Kutipan Pilihan
Gita
Politik yang Tak Merdu
Umbu TW Pariangu ; Dosen
Fisipol, Universitas Nusa Cendana, Kupang
|
MEDIA
INDONESIA, 05 Februari 2014
“Sikap terbesar Gita saat ini mestinya
menuntaskan kontrak politik di kementeriannya sampai selesai.”
DI ujung berita
pengunduran diri Menteri Perdagangan Gita Wirjawan sebagai pembantu presiden
dalam Kabinet Indonesia Bersatu jilid II, Jumat (31/1), yang disampaikannya
langsung di Kantor Kementerian Perdagangan, di Gambir, Jakarta Pusat, bukan
saja menuai aplaus terutama dari Komite Konvensi Demokrat, tetapi sebaliknya
memantik pro-kontra.
Gita menyatakan alasan
pengunduran dirinya lantaran ingin fokus mengikuti proses politik sebagai
kandidat calon presiden dari Partai Demokrat yang kini tengah disaring dalam
mekanisme konvensi. “Saya mengundurkan
diri sebagai menteri perdagangan efektif 1 Februari 2014. Mengingat betapa
pentingnya Partai Demokrat bagi kepentingan bangsa. Saya sudah saatnya menyukseskan
konvensi,” demikian ucapan Gita di akhir pernyataan pengunduran dirinya.

Data yang Diberikan

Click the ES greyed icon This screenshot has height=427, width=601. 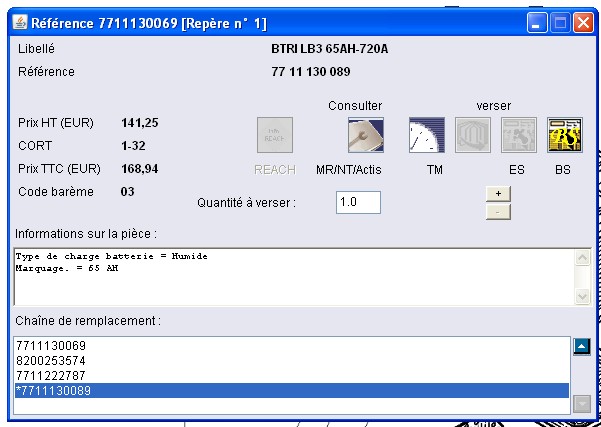519,135
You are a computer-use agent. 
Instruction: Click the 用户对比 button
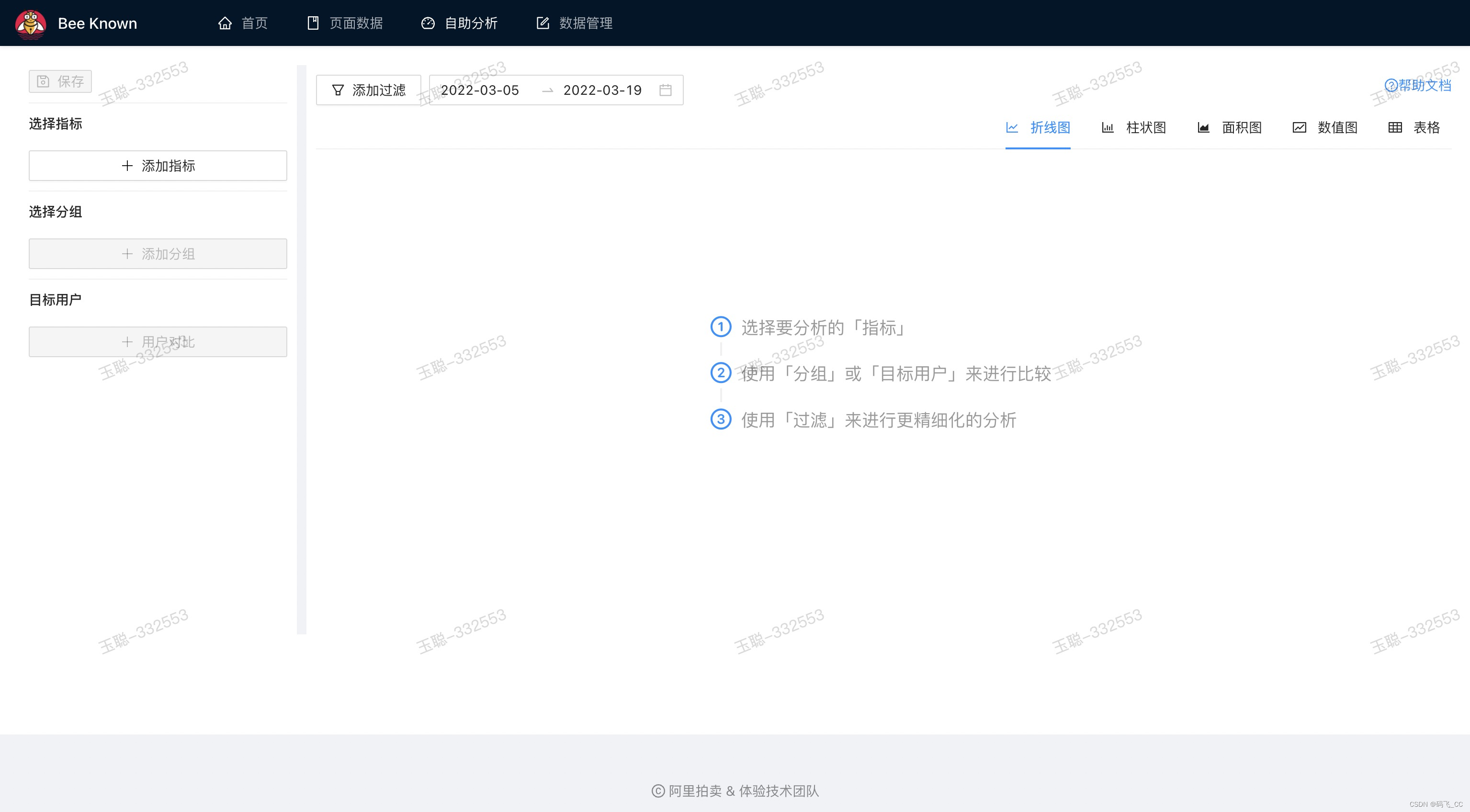point(158,342)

Tugas Anda
A: Sebutkan setiap penanda tanggal yang muncul dalam kutipan tentang pengunduran diri Gita Wirjawan, masing-masing dalam bentuk yang digunakan teks.
B: Salin ulang bagian kutipan tentang pengunduran diri Gita Wirjawan yang dimulai dengan "DI ujung berita" dan berlanjut hingga "memantik pro-kontra.".

Jawaban Tertulis
A:
- 05 Februari 2014
- Jumat (31/1)
- 1 Februari 2014

B:
DI ujung berita
pengunduran diri Menteri Perdagangan Gita Wirjawan sebagai pembantu presiden
dalam Kabinet Indonesia Bersatu jilid II, Jumat (31/1), yang disampaikannya
langsung di Kantor Kementerian Perdagangan, di Gambir, Jakarta Pusat, bukan
saja menuai aplaus terutama dari Komite Konvensi Demokrat, tetapi sebaliknya
memantik pro-kontra.